Other actions in the effort include:

  • the launch of an independent global institute for mining and tailings safety in coordination with the United Nations Environment Programme;
  • the creation of an expert working group to determine feasibility of a global, 24/7 tailings monitoring hub;
  • the creation of an investor working group on affected communities that will work with communities affected by tailings facility disasters; and
  • a second disclosure request (Second Request) that is anticipated in 2021.23

The Second Request is expected to expand into climate and topography and refine prior requests by following up with questions on:

  • types and dates of past stability issues;
  • breakdowns of tailings production over time;
  • breakdown and differentiation of tailings type (eg, slurry, co-disposal, cycloned, thickened, paste and filtered);
  • types of operation (eg, open-cut or underground);
  • tailings facilities closure dates;
  • inactive tailings facilities;
  • presence of liners;
  • seepage and seepage treatment; and
  • the presence of particular tailings management operations (eg, paste backfill).24

Industry and standards-setting group activity

Industry and standard-setting groups have also created or updated their own mining and tailings management standards since the Brumadinho disaster. In 2019, the World Gold Council, the Mining Association of Canada’s Towards Sustainable Mining programme, and the Initiative for Responsible Mining Assurance all either published or updated their standards.25 Additionally, the Sustainability Accounting Standards Board (SASB) is currently finalising revisions to its Metals & Mining and Coal Operation Standards to address tailings management.26

Even before the GISTM was finalised, the Global Tailings Review noted that equivalency between the GISTM and standards developed by other bodies is key to maximising conformance with the GISTM.27 Equivalency allows operators seeking certification under one standard to be relieved of demonstrating conformance with other standards if the operator demonstrated compliance under an equivalent program.28 The World Gold Council and ICMM have already collaborated to develop an equivalency table demonstrating alignment between the two frameworks.29 While the SASB continues to discuss further revisions to its draft standard, it has expressed its general support for continued alignment with the GISTM.30

Stakeholders and industry participants have noted increased investor scrutiny of the mining industry and are taking action in anticipation of new disclosure requirements. For example, the London Metals Exchange has announced that it will require all metals in its warehouses to include information on sourcing.31 This disclosure is intended to help customers procure sustainably produced metals without the need to review individual company reports or disclosures.

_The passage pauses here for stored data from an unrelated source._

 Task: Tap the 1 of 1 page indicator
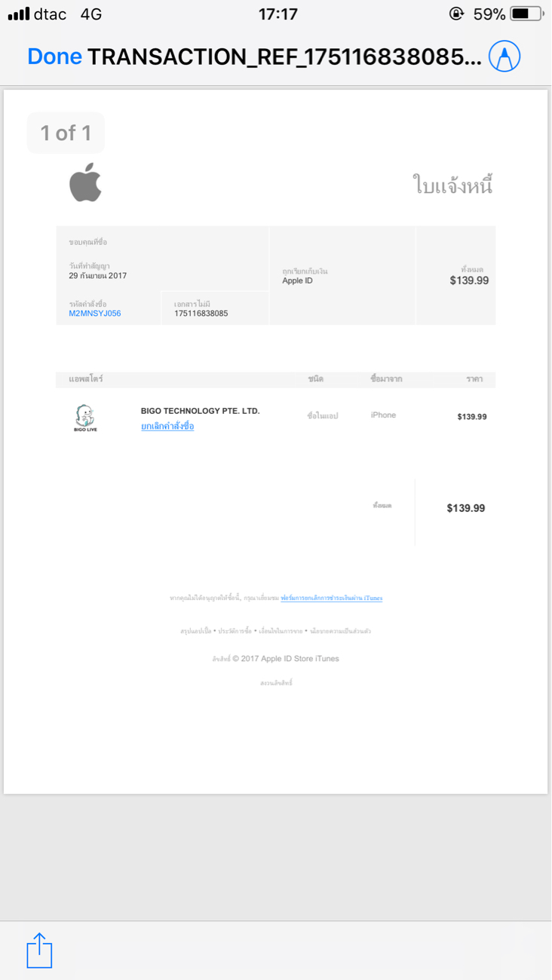coord(66,133)
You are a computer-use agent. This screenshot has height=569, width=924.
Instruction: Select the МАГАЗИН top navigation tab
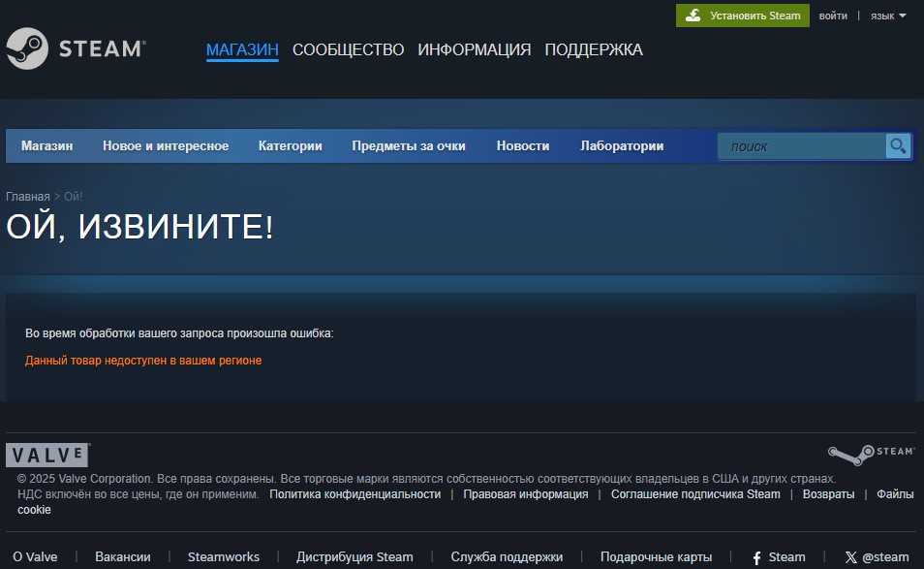tap(242, 49)
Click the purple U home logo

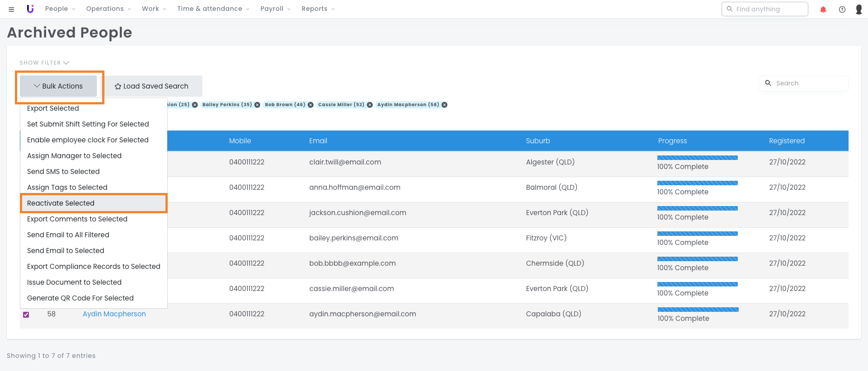[x=30, y=9]
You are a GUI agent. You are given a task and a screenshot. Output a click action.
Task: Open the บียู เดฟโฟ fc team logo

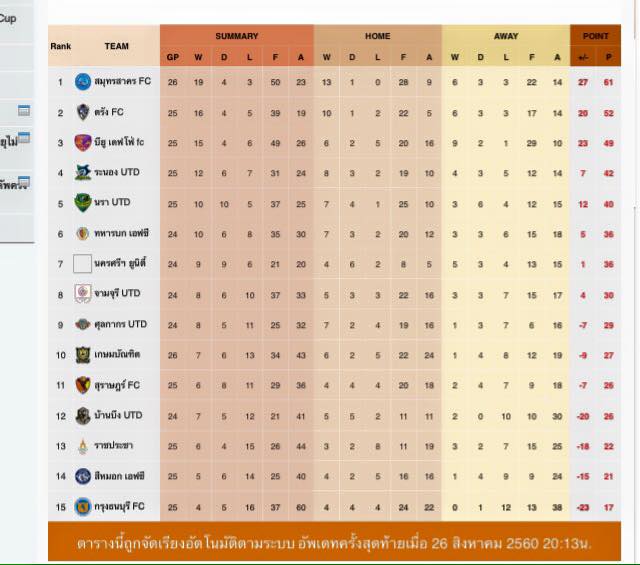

While initial investor-led efforts were focused on disclosure and standards-setting, companies are already facing growing pressure from the Initiative to commit to a timeline for revising existing policies to comply with new and updated industry standards.32 As a practical matter, if companies refuse to comply with these reform efforts, some investors may choose to shift their investments to companies that comply with disclosure requirements and the GISTM standard.

The GISTM: what does it do and what remains controversial?

Finalised in August 2020, the GISTM addresses six separate topic areas:

  • affected communities;
  • integrated knowledge base;
  • design, construction, operation and monitoring of tailings facilities;
  • management and governance;
  • emergency response and long-term recovery; and
  • public disclosure and access to information.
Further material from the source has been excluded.